**TEKS BACAAN**
Akibat buruk dari menurunnya kontraktilitas, mulai terjadi akumulasi volume
darah di ventrikel. Penyebab gagal jantung yang terdapat di jantung
antara lain :
Terjadinya
gagal jantung dapat disebabkan :
a. Disfungsi miokard (kegagalan miokardial)
b. Beban tekanan
berlebihan-pembebanan sistolik (systolic overload)
Beban sistolik
yang berlebihan diluar kemampuan ventrikel (systolic overload) menyebabkan
hambatan pada pengosongan ventrikel sehingga menurunkan curah ventrikel atau
isi sekuncup.
c. Beban volume
berlebihan-pembebanan diastolic (diastolic overload)
Preload yang berlebihan dan melampaui
kapasitas ventrikel (diastolic overload) akan menyebabkan volum dan tekanan
pada akhir diastolic dalam ventrikel meninggi. Prinsip Frank Starling ; curah
jantung mula-mula akan meningkat sesuai dengan besarnya regangan otot jantung,
tetapi bila beban terus bertambah sampai melampaui batas tertentu, maka curah
jantung justru akan menurun kembali.
d. Peningkatan
kebutuhan metabolic-peningkatan kebutuhan yang berlebihan (demand overload)
Beban kebutuhan metabolic meningkat melebihi kemampuan daya kerja jantung di mana jantung sudah bekerja maksimal, maka akan terjadi keadaan gagal jantung walaupun curah jantung sudah cukup tinggi tetapi tidak mampu untuk memenuhi kebutuhan sirkulasi tubuh.
Beban kebutuhan metabolic meningkat melebihi kemampuan daya kerja jantung di mana jantung sudah bekerja maksimal, maka akan terjadi keadaan gagal jantung walaupun curah jantung sudah cukup tinggi tetapi tidak mampu untuk memenuhi kebutuhan sirkulasi tubuh.

**DATA DAFTAR**
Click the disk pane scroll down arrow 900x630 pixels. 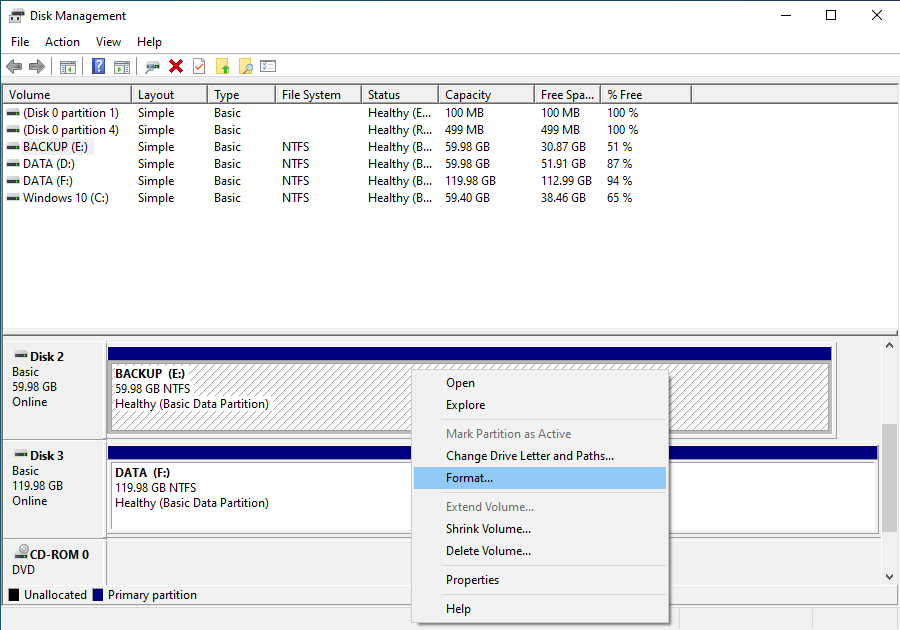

**SOAL LATIHAN**
(a) Menurut teks bacaan tentang gagal jantung, apa akibat beban sistolik yang berlebihan di luar kemampuan ventrikel?
(b) Tentukan apakah setiap pernyataan berikut sesuai dengan teks bacaan tentang gagal jantung, lalu sertakan kutipan kata-kata penentunya.
(i) Menurut prinsip Frank Starling, curah jantung terus meningkat tanpa batas seiring bertambahnya beban.
(ii) Disfungsi miokard disebut sebagai salah satu penyebab gagal jantung.
(iii) Pada peningkatan kebutuhan metabolik, gagal jantung dapat terjadi walaupun curah jantung sudah cukup tinggi.

**HASIL LATIHAN**
(a) Beban tersebut menyebabkan hambatan pada pengosongan ventrikel sehingga menurunkan curah ventrikel atau isi sekuncup.

(b)
(i) Tidak: "bila beban terus bertambah sampai melampaui batas tertentu, maka curah jantung justru akan menurun kembali"
(ii) Ya: "Disfungsi miokard (kegagalan miokardial)"
(iii) Ya: "maka akan terjadi keadaan gagal jantung walaupun curah jantung sudah cukup tinggi"